FIG. 3 is an NMR spectrum of a modified rubber that was produced in another example according to the present invention; and

FIG. 4 is an explanatory diagram for illustrating a measurement method of gas permeability coefficient.

EXPLANATION ON REFERENCE NUMERALS

• • 1, and 3: Containers
  • 2: Film Sample

BEST MODE FOR CARRYING OUT THE INVENTION

A modified rubber according to the present invention is prepared from a rubber raw material in which polyisoprene makes a major component, and is completed by converting at least a part of double bonds that are included in respective isoprene units into hydroxyl groups.

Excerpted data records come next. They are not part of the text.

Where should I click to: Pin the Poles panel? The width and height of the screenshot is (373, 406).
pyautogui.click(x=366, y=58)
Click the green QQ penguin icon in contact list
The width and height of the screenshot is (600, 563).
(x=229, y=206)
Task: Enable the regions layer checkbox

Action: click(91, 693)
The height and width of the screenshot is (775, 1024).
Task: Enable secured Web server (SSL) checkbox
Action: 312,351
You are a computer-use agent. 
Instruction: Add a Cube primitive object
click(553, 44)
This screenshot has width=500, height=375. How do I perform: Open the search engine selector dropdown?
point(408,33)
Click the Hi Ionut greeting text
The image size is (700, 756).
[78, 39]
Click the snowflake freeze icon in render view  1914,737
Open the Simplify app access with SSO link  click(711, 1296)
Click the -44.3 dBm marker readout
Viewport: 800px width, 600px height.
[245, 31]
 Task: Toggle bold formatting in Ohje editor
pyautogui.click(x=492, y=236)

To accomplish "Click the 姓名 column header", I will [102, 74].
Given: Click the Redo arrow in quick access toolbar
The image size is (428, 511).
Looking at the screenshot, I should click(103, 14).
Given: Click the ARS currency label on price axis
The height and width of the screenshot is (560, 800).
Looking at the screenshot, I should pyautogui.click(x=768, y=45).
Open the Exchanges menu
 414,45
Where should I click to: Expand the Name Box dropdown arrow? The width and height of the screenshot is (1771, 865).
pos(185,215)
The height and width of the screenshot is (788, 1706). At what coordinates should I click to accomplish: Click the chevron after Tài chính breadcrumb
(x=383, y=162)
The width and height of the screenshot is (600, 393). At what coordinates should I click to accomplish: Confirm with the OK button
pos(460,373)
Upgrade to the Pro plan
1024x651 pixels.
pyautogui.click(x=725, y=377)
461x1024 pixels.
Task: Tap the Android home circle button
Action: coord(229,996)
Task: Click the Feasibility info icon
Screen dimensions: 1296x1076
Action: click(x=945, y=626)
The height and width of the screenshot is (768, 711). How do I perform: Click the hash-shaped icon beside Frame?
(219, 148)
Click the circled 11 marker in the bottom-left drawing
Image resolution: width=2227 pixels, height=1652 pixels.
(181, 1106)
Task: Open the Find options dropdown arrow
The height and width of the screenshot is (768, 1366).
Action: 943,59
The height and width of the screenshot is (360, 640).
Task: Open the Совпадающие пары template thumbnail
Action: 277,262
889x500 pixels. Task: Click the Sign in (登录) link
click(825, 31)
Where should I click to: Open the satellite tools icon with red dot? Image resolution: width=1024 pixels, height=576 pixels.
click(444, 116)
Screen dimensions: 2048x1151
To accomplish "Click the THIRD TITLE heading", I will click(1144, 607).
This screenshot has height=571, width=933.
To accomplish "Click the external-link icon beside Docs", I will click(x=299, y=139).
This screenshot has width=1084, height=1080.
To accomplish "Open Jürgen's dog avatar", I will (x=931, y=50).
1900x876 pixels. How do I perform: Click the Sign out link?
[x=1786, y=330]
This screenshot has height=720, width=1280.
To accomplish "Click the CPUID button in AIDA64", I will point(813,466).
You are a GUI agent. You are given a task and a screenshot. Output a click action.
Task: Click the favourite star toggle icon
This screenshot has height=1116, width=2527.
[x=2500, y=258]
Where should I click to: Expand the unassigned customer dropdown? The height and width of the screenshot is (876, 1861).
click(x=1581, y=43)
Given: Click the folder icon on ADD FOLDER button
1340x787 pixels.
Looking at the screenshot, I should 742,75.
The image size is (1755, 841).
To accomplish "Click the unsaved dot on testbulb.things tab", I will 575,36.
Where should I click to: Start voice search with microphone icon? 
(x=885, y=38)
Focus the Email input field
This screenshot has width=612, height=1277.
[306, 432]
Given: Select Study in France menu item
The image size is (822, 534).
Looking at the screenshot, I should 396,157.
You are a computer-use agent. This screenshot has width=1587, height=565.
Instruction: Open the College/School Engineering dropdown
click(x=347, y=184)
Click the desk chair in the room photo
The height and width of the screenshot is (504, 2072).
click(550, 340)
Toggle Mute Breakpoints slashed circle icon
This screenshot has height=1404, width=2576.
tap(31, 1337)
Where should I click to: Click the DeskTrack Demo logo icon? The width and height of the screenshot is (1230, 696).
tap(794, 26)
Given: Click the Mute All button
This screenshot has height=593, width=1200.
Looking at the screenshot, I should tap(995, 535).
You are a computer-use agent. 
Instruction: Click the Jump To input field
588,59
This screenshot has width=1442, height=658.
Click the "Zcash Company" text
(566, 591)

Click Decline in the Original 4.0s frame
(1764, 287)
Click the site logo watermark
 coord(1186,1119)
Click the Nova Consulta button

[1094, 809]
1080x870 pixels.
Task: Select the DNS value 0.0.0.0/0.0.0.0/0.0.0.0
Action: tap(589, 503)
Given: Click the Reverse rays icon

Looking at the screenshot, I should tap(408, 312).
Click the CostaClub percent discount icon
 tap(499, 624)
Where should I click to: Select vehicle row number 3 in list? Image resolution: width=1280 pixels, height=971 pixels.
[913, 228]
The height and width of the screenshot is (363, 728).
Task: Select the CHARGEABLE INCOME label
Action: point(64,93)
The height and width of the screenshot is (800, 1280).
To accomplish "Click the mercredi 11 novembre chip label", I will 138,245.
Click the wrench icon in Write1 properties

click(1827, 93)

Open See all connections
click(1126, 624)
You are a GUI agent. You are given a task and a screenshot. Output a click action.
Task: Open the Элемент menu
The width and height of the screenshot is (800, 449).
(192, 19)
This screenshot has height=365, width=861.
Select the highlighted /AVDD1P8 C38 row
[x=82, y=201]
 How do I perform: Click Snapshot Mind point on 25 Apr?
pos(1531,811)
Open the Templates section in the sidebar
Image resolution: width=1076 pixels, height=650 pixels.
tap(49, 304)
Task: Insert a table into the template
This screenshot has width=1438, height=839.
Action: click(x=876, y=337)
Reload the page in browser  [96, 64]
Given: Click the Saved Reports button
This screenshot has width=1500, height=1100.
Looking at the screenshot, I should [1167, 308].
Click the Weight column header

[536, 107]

As for the rubber raw material in which polyisoprene makes a major component, although it is possible to use polyisoprene (i.e., synthetic natural rubber), it is desirable to use a natural rubber, one of natural resources. Note that, depending on cases, it is feasible as well to use rubber raw materials in which various monomers or polymers are grafted to a part of the double bonds of polyisoprene.

As far as at least apart of the double bonds that are included in the isoprene units are converted into hydroxyl groups, gas non-permeability is demonstrated by the presence of those hydroxyl groups. However, since the greater the number of the resulting hydroxyl groups is the more the gas non-permeability is enhanced, it is desirable that the double bonds that are included in the respective isoprene units can be converted into hydroxyl groups as many as possible; and it is most desirable that all of the double bonds that are included in the individual isoprene units can be converted into hydroxyl groups.

Note that, although it is possible to produce the modified rubber according to the present invention by means of a manufacturing method according to the present invention, the double bonds that are included in the respective isoprene units are first converted into epoxy groups and are thereafter converted into hydroxyl groups. Therefore, there might also be cases where the double bonds or the resulting epoxy groups remain therein, and accordingly modified rubbers that include double bonds or epoxy groups are also involved in the present invention. Moreover, since there might also be cases where furan rings are formed upon converting the resultant epoxy groups into hydroxyl groups, modified resins that include furan rings are involved as well in the present invention. Naturally, it is especially desirable that it can be modified rubbers with such a form in which no double bonds, epoxy groups and furan rings exist but only hydroxyl groups exist.

In a manufacturing method according to the present invention which makes the modified rubber according to the present invention obtainable, double bonds, which are included in respective isoprene units of a rubber raw material in which polyisoprene makes a major component, are first converted into epoxy groups, thereby making an epoxidized rubber raw material at an epoxy-group introduction step; and the resulting epoxy groups, which are included in the resultant epoxidized rubber raw material, are subsequently hydrolyzed, and are then converted into hydroxyl groups at a hydroxyl-group introduction step.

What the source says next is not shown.